There's always a degree of risk in trading. Always use a SL, be careful with leverage as it can hurt or help you, and also be sure to do business with trustworthy brokers, don't rely on "magic" solutions as far as signals go, etc.
When you are trading, you will always be exposed to some kind of risk. This means that you will have to prepare yourself for risks no matter what. So, start by determining how much you can afford to risk per trade and building a plan to keep trading in case you make a loss.

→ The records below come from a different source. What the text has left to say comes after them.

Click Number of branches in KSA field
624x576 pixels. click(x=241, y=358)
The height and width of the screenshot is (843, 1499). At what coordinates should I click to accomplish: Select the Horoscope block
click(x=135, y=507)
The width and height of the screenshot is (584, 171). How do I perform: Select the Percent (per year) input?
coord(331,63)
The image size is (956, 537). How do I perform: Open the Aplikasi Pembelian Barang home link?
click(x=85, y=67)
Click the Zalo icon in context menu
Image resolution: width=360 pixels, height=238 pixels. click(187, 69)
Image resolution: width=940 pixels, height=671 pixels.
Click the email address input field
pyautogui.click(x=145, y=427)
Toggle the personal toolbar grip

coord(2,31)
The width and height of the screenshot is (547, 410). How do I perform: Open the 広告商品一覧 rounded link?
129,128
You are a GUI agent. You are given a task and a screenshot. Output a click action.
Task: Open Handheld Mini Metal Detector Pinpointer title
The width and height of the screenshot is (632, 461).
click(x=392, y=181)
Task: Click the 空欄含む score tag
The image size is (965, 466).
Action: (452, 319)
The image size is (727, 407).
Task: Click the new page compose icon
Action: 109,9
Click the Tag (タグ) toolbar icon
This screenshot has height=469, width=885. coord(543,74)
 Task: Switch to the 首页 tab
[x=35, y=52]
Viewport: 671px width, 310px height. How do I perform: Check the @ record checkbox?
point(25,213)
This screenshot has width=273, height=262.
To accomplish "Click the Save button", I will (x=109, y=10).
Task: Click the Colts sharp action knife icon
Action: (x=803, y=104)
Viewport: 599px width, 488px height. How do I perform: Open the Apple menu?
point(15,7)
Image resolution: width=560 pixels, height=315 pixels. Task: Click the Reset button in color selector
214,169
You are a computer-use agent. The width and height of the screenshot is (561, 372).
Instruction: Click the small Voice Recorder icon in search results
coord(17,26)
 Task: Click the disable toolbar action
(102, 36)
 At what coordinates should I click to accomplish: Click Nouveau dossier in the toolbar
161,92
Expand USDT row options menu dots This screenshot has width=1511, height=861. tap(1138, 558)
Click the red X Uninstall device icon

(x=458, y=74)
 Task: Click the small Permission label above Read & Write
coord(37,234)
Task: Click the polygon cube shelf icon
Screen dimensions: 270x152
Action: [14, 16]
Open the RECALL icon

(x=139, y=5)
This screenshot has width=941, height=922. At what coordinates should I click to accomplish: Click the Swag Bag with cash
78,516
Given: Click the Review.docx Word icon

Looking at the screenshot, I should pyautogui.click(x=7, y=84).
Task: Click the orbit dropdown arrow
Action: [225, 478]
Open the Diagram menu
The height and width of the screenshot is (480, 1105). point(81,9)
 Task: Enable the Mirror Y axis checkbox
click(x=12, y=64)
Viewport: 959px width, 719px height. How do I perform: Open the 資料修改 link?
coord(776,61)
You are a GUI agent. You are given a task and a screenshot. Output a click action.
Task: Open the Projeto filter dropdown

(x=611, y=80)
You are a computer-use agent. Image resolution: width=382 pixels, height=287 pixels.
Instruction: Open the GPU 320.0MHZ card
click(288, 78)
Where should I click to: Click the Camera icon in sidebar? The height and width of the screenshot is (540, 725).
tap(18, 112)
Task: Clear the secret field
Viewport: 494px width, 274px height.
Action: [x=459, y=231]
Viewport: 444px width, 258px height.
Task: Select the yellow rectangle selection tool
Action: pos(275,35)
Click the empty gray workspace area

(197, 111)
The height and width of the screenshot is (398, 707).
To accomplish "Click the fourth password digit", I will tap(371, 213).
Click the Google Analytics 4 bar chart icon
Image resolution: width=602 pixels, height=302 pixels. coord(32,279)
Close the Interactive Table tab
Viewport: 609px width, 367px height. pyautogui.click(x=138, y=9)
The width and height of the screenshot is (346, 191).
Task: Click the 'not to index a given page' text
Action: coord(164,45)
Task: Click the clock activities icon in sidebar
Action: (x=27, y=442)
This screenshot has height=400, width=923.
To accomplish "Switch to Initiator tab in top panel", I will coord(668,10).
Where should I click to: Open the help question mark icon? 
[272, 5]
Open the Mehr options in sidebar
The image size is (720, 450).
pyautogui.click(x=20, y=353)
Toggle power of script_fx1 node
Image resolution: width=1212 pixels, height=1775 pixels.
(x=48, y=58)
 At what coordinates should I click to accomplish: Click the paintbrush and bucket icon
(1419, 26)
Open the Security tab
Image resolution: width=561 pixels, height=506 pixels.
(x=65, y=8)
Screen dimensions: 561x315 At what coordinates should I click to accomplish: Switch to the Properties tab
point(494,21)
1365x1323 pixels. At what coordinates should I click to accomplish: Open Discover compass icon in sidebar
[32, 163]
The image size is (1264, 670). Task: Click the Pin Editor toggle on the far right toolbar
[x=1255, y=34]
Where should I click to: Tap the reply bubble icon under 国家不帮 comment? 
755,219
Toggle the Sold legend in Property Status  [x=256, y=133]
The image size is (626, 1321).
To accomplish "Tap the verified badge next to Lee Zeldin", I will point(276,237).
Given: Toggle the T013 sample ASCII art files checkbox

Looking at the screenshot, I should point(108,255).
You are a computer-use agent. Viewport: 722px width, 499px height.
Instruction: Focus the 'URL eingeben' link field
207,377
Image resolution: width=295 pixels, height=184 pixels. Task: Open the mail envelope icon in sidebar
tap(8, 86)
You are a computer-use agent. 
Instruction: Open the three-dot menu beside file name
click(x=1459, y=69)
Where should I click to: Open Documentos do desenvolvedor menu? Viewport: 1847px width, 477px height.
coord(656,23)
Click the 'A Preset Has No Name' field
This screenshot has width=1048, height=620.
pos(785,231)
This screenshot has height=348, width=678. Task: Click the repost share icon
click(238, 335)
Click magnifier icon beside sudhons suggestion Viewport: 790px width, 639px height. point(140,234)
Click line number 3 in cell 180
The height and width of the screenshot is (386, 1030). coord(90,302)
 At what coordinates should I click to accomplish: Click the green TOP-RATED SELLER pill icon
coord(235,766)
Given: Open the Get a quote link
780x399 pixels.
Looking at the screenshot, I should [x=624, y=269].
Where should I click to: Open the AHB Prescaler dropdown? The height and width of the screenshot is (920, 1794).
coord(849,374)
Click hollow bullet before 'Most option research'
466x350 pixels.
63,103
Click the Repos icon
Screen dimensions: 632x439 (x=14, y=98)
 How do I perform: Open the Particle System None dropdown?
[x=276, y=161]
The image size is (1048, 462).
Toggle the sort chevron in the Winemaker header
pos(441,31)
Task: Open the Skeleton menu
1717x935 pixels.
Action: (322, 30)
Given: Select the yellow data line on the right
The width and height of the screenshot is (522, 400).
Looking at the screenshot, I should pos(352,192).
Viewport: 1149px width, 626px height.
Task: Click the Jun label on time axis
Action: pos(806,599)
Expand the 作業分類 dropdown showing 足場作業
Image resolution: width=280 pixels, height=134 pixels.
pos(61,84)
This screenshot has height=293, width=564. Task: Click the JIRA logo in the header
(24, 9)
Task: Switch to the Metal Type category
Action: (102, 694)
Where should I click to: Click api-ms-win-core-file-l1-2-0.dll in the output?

Trading in the stock market is all about dealing with risk at different stages of the process. So, be ready to take steps to minimise the risk. Use stop losses and other preventive measures. This is how traders learn to grow and take on calculated risk so they don’t lose money.


Active Member
The key rule of risk management is to determine subjective probabilities of a favourable move and adverse price move and calculate expectancy of a trade. For example is there is 90% chance of 50 pips move and 10% chance of adverse 400 pips move then expectancy of the trade is +5 pips (0.9*50+0.1(-400)), hence you should proceed with the trade.
Risk management, in my opinion, is the backbone of trading. It's similar to having a safety net - it keeps you in the game even when the market becomes crazy. Cutting losses is more than a catchphrase; it's a golden guideline. Always set stop-loss orders, diversify your investments, and never risk more than you can afford to lose.